For ESA WorldCover, download and unzip the macrotiles corresponding to your area of interest. TempEst 2-FAST then requires the extracted directory as an argument and will take it from there.

For NLDAS-2 humidity, generate the subset download links here, then follow the wget download instructions here. This is far faster than using pynldas2, and can download about 2 days per minute. After that, use humidity.process_downloaded to convert the data into the appropriate format. However, for smaller areas, humidity.process_days (via PyNLDAS2) may be appropriate.

The river dataset uses river widths from MERIT Hydro. A GeoTIFF of river widths for the CONUS was downloaded using Google Earth Engine and is included. For other areas, you can download a suitable river width dataset directly from MERIT Hydro or using GEE.

TempEst 2-FAST ships with pre-processed elevation and land cover for the CONUS, since those (being static) are reasonably small (a few hundred megabytes). LST needs to be downloaded locally, since the default coverage (~24 years over the CONUS) is about a terabyte of data. I recommend running lst.build_multids directly in a terminal, using the start argument to pick up where you left off; you should not need to directly access any other functions from the lst module, and manual downloading is not necessary. Initial running must be interactive since you will be asked for EarthData login information.

Note that, despite lazy loading, reading through large input files is a major bottleneck, so I recommend only downloading the areas you intend to process.

Training a Model

See TempEst 2. Then run the extra step in demo.Rmd there to export surfaces and coefficients.
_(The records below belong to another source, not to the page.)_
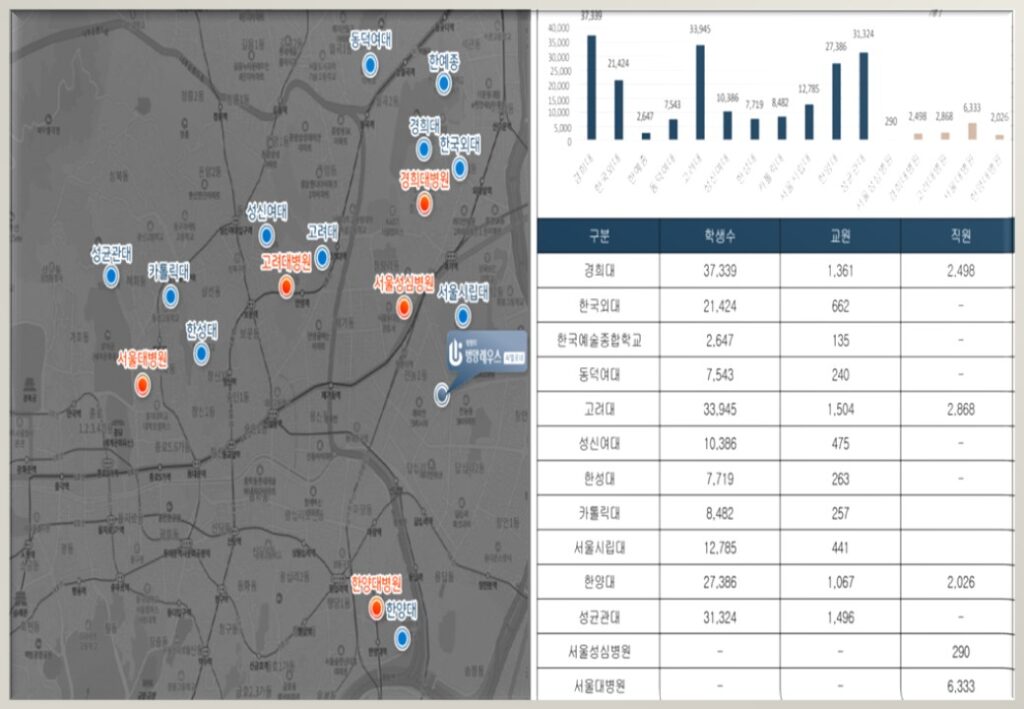Click the 학생수 table column header
This screenshot has height=709, width=1024.
pyautogui.click(x=719, y=236)
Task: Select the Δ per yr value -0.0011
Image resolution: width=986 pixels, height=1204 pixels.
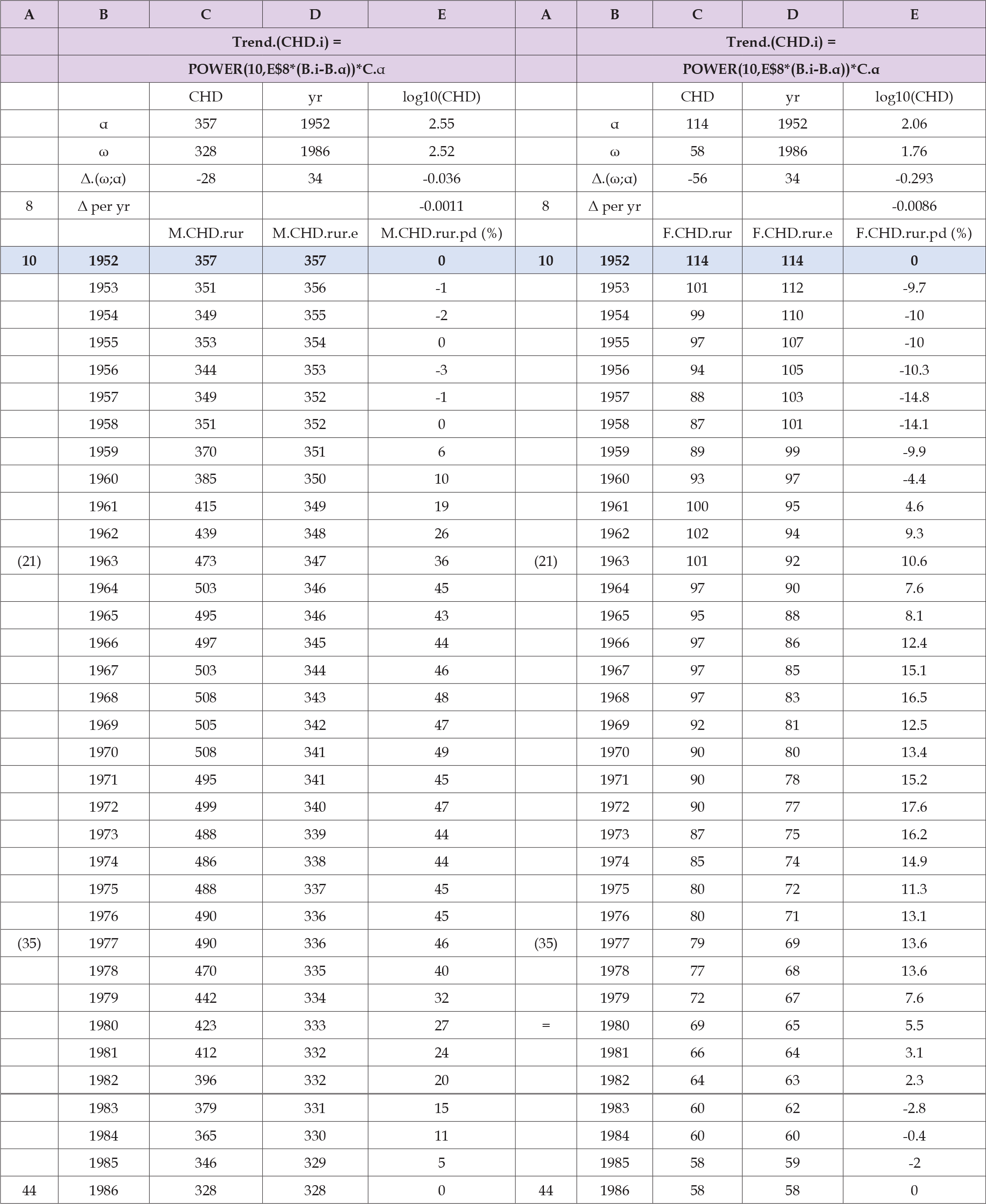Action: coord(441,206)
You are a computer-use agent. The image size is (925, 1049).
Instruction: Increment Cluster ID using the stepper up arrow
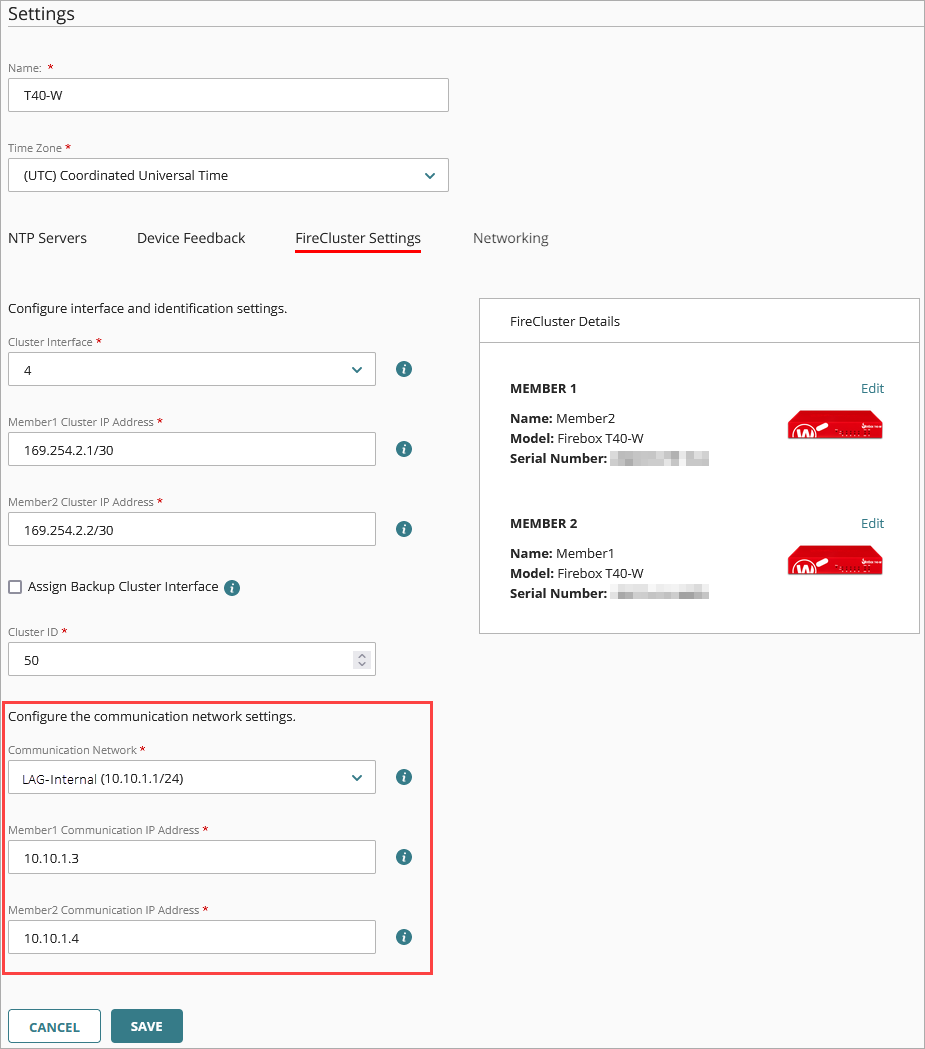(x=362, y=654)
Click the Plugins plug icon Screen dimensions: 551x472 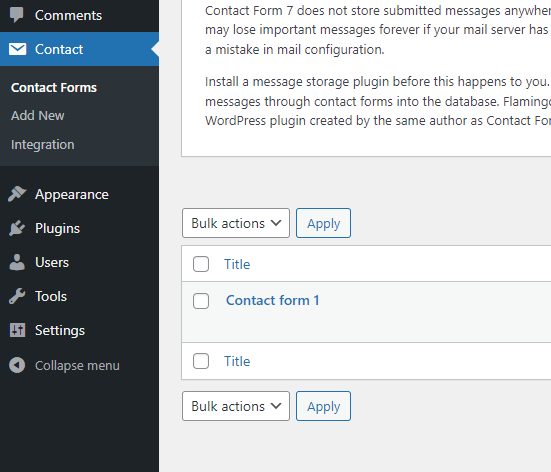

One entry of the Variable column will be blank; this should be set to AutumnWinter. To avoid redundancy, TempEst 2-FAST does not handle model training.

Citation and More Information

If you use this model in your research, please cite TempEst 2.

The model design is based on Philippus, Corona, Schneider, Rust, and Hogue, 2025, “Satellite-Based Spatial-Statistical Modeling of Daily Stream Water Temperatures at the CONUS Scale”, Journal of Hydrology. This paper also contains a detailed description of model design and performance characteristics.

The seasonality component is based on the “three-sine” stream annual temperature cycle function described in: Philippus, Corona, and Hogue, 2024, “Improved annual temperature cycle function for stream seasonal thermal regimes”, JAWRA, https://doi.org/10.1111/1752-1688.13228.

Full training datasets, pre-trained models, and a knitted model validation notebook PDF are available in CUAHSI HydroShare: TempEst 2 Development Data: Observed Stream Temperature, Covariates, Performance Data, and Analysis Notebooks.

The Python package implementing TempEst 2-FAST is available on the Python Package Index: pypi.org/project/tempest2fast.